もしも彼女の言いたいことが俺の正体に関することならば、なんて。勘づいたのかもしれない、なんて。ただの願望に過ぎないのに。
監査官からの素気無い返答に対して彼女の決断は早かった。先程まで言おうとしていたことをぐっと堪え、真っ直ぐにこちらを見据える。
「反乱なんてしません。参加します。頑張ってるところ、分かってほしいですから」
「そうやなぁ。疑われちゅうんやったら証明すりゃええだけじゃ」
隣に控えていた陸奥守吉行が頷く。初期刀の同意に勇気づけられ、彼女も微笑んで小さく握り拳を作った。そんな少しのやり取りからもこの子達が積み重ねてきた時間と交わしてきた思いが伝わってくる。審神者と刀剣男士だからこそ築かれる信頼関係は俺には得られなかったものだ。

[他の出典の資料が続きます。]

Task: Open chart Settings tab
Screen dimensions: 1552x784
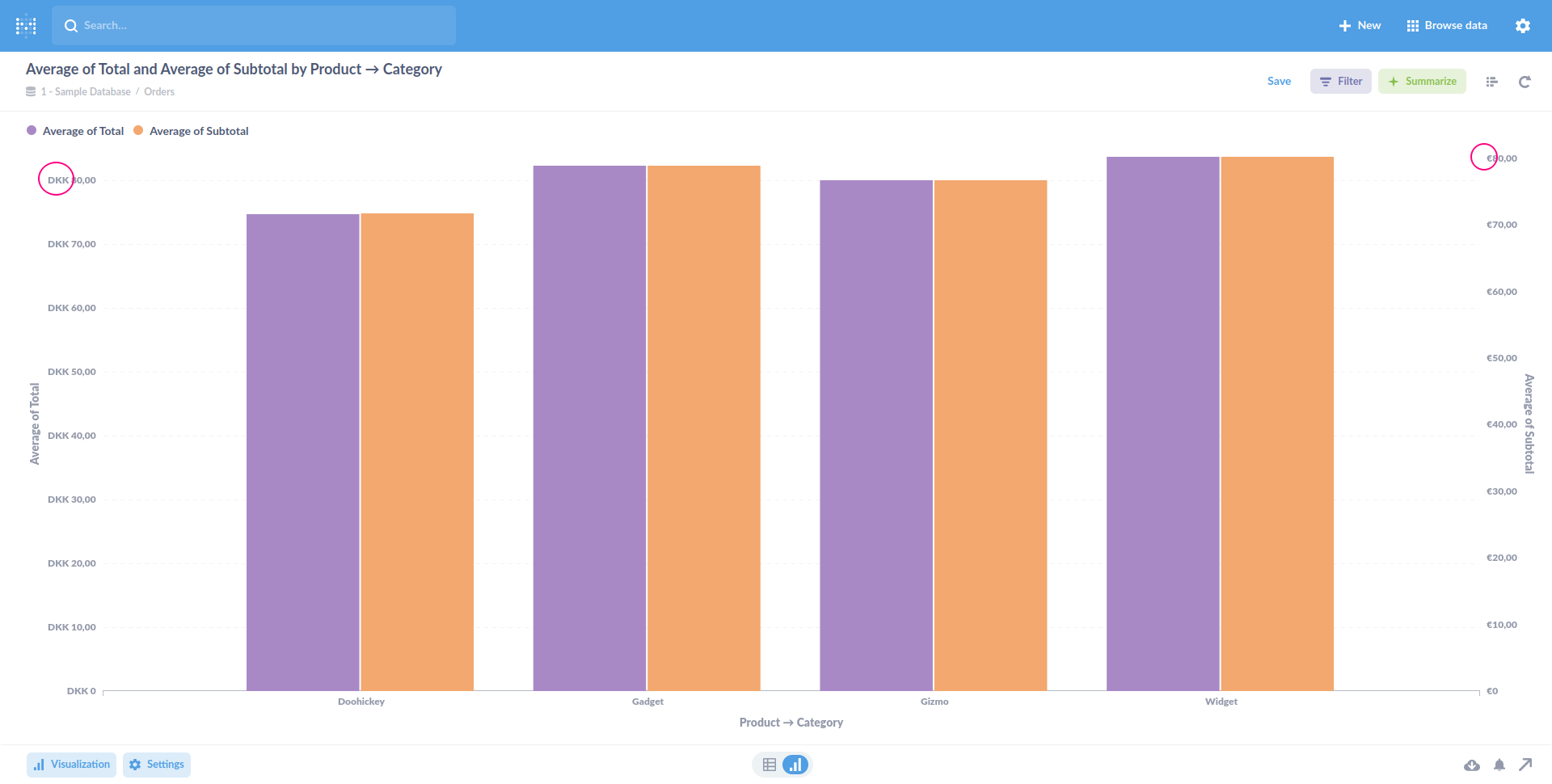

まだ、その時は仕方ないことだと思えていた。ただ時間の問題だけだ、この任務を終えて此処へ配属となれば俺だってすぐにそうやって築くことが出来る。此処にいる誰より昔からこの子の傍にいたのだから。そしてきっと、あの子は俺の名前を呼ぶのだ、と。
……だが、そんなふうに思えたのは少しの間だった。
始まった特命調査の監査は俺にとって耐え難きもの、日々黒い澱みが増していくものでしかなかった。
彼女が出陣部隊に選んだのは陸奥守吉行を隊長に小夜左文字、今剣、山姥切国広、堀川国広、薬研藤四郎の六振。その全員が修行を終えているが、この中で最も練度が低い山姥切国広は先日修行から戻ってきたばかり。
奴と審神者が言葉を交わす場に遭遇してしまったのは偶然のことだった。
『そうだ、……山姥切さん!』
出立の前、不意に口を開いた彼女の声に思わず振り返る。呼ばれた、と思ってしまった。勿論呼ばれたのは俺ではなく、間を置かずに応えを返したのは本丸で唯一山姥切の名を持つ刀だ。
『どうした、主』
『出陣の前に錬結しませんか』
『あぁ、頼む』
当たり前のように山姥切と呼ばれて応える写しの刀に、呼ぶ彼女に、感情のまま吐き出して当たり散らしそうになるのを堪えるしかなかった。
(山姥切は俺だ。早く俺を、俺の名前を呼んでくれ)
特命調査での監査中はずっと苛立っていた。本丸に来たら認識を改めてやると、最初は思っていた。けれど不可能という言葉が脳裏を過ぎることが増えていって、どうせと諦めるようになってしまった。
そうだ。
もういっそ諦めてしまえば良い。あの子の悲しむ顔を見るくらいならば、俺が諦めてしまえば解決する話なのだから。彼女にとっての山姥切は昔から居たあの写しであり、あとは俺がそれに頷けば良い。
それだけのことで、きっとこの本丸は穏やかに……あの子が望むようにまわるのだ。
(君が笑っていてくれるなら)
審神者に仕える一振の刀として出来ることならば何でもしよう。それで俺の何を削ることになろうとも。